Timing: Since the goal is to detect the presence of the virus, it is important to understand the progression of the virus from first contact to infection. This is called the incubation period and is followed by the infectious period, which varies greatly from person to person depending on the level of severity. Lastly, patients enter the recovery period. The incubation period can vary widely (up to 14 days), but it is 5-7 days in the vast majority of cases. The contagious period, when the virus can be detected, begins about 3-4 days before the infection occurs when the virus is present in larger amounts, and it persists for 7-10 days after the infection begins and once the symptoms have resolved. Note that traces of the virus can persist for many weeks even after recovery from the infection.

Considering all these factors, we end up with the following conclusion: the PCR is an excellent test to detect the presence of a virus but can "miss" it in up to 30% of cases if the timing or technique does not allow the technician to sample enough of the virus. In asymptomatic individuals, the test is less reliable than in symptomatic individuals, and even symptomatic individuals may receive false negatives (i.e., an infected individual with a negative test).

Does this explanation suggest that screening tests are useless? Not at all! In fact, they can be quite useful as part of a comprehensive risk-control strategy for a group of workers or a select population. For example, Iceland has quickly controlled the transmission of the virus by testing the majority of its population and quickly isolating positive individuals who did not know they were carriers and contagious.
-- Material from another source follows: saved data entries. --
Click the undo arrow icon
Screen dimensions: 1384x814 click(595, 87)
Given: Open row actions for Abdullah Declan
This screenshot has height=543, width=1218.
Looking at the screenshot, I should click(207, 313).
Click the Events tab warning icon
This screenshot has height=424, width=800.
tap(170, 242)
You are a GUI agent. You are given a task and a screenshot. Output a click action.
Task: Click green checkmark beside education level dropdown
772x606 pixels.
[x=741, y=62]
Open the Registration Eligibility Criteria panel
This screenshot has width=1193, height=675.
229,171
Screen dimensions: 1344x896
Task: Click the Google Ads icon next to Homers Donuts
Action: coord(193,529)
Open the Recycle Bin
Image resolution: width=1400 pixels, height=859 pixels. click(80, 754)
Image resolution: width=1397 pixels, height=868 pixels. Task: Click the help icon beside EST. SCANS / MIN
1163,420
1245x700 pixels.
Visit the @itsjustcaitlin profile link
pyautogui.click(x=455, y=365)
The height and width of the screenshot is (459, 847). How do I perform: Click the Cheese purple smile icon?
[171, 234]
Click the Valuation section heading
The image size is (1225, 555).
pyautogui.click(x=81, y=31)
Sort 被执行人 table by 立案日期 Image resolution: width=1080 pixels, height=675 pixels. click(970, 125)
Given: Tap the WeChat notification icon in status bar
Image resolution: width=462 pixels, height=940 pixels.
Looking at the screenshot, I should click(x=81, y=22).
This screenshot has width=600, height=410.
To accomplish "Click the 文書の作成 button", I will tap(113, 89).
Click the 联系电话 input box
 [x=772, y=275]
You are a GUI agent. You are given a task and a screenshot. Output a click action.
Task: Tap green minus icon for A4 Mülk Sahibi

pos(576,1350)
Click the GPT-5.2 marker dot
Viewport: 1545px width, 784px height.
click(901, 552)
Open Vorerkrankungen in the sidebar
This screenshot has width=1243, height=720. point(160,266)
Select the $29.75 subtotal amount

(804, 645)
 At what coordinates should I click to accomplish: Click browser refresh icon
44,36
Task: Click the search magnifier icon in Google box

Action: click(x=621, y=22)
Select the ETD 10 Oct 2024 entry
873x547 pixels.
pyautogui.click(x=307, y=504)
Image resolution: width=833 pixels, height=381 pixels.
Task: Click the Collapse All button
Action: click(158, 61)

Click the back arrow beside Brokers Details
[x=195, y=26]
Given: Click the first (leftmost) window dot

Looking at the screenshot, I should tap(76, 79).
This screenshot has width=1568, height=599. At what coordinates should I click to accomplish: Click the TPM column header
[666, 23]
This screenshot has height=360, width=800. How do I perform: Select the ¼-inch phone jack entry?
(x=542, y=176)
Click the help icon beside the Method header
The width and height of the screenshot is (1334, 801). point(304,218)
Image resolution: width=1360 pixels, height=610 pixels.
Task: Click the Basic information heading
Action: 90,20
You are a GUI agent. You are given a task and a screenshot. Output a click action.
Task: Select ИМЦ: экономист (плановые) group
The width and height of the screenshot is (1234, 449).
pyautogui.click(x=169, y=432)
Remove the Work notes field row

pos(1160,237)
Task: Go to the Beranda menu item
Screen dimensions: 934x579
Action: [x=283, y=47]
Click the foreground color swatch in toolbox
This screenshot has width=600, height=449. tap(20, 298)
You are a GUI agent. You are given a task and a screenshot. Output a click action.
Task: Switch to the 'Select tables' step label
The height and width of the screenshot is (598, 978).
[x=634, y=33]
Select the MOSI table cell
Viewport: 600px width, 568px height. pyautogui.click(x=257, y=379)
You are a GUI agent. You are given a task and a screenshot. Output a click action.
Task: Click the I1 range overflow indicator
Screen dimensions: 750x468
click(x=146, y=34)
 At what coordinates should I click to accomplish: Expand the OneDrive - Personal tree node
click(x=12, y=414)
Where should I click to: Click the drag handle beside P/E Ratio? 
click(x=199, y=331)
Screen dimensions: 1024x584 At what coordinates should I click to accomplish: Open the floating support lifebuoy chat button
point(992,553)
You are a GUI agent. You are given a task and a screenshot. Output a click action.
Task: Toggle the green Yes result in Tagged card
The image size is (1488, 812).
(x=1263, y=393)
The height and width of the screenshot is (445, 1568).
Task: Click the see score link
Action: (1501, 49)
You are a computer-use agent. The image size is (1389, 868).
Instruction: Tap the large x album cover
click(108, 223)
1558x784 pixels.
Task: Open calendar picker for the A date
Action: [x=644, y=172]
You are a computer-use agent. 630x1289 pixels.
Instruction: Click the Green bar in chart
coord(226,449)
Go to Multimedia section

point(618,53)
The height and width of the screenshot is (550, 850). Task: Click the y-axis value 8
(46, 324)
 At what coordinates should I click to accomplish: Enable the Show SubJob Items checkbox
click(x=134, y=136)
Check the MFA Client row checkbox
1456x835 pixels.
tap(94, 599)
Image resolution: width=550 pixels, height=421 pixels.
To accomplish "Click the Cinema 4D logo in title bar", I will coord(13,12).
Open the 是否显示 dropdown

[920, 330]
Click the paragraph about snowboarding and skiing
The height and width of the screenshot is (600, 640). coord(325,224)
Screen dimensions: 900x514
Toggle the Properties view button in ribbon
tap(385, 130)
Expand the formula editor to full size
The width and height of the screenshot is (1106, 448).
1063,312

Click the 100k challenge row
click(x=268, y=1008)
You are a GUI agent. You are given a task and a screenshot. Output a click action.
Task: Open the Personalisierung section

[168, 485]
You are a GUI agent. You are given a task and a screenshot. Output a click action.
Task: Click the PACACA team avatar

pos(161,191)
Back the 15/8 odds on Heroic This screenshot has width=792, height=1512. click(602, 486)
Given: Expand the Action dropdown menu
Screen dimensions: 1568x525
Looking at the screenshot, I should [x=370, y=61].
However, at the individual level, we must be careful of relying only on the test result when making decisions. Trusting PCR results alone may encourage us to lower our guard with regard to following clearly established preventive measures (e.g., physical distancing, wearing a mask, and washing our hands). To complement PCR results, the expertise of infectious disease consultants is vital to establish a risk control strategy that addresses each situation and each group of individuals.

What other methods can detect COVID-19?

Currently, two other tests can help determine whether an infection is active or old.

The antibody test, as the name implies, looks for the presence of antibodies specific to the COVID-19 virus that the body produces in response to the presence of the virus. Therefore, this test can be useful in demonstrating whether an individual has ever been in contact with the virus. However, it cannot tell which phase of the infection they have entered. Also, despite what some interpretive statistics may suggest, only a small percentage of the population has been exposed so far in areas that have strict public containment and hygiene measures in place, making the usefulness of this test less important at this time.

Finally, the latest addition is the antigen test, which attempts to identify the virus by means of its physical characteristics, searching for virus-specific proteins. Thus, this test allows the identification of the virus when it is active and could prove to be an interesting addition to the arsenal of virus screening for some groups. Since it is much less expensive, can be done daily, and requires no tools and only a little saliva, it would allow health experts to identify in a few minutes the presence of the virus, which could then be confirmed by a PCR test. At the moment, few of these tests are approved, and their reliability has not yet been demonstrated. They will likely become popular in the coming months, especially for monitoring groups of workers or stable populations.

Key Takeaways

The conclusion is quite simple: there is no quick fix or lack of risk during a pandemic. The various tests available on the market should never be applied as a single risk management measure. Instead, they should function as part of a global solution and include the following elements:

  • education and involvement of stakeholders, including employees, suppliers, and customers
  • contact and symptom screening through questionnaires and on-site checkpoints
  • Implementing basic measures in the workplace and having ressources to ensure compliance.
  • screening tests and quarantine strategies

To obtain the most up-to-date information, it is important to work with organizations that are well versed in all the elements of risk management.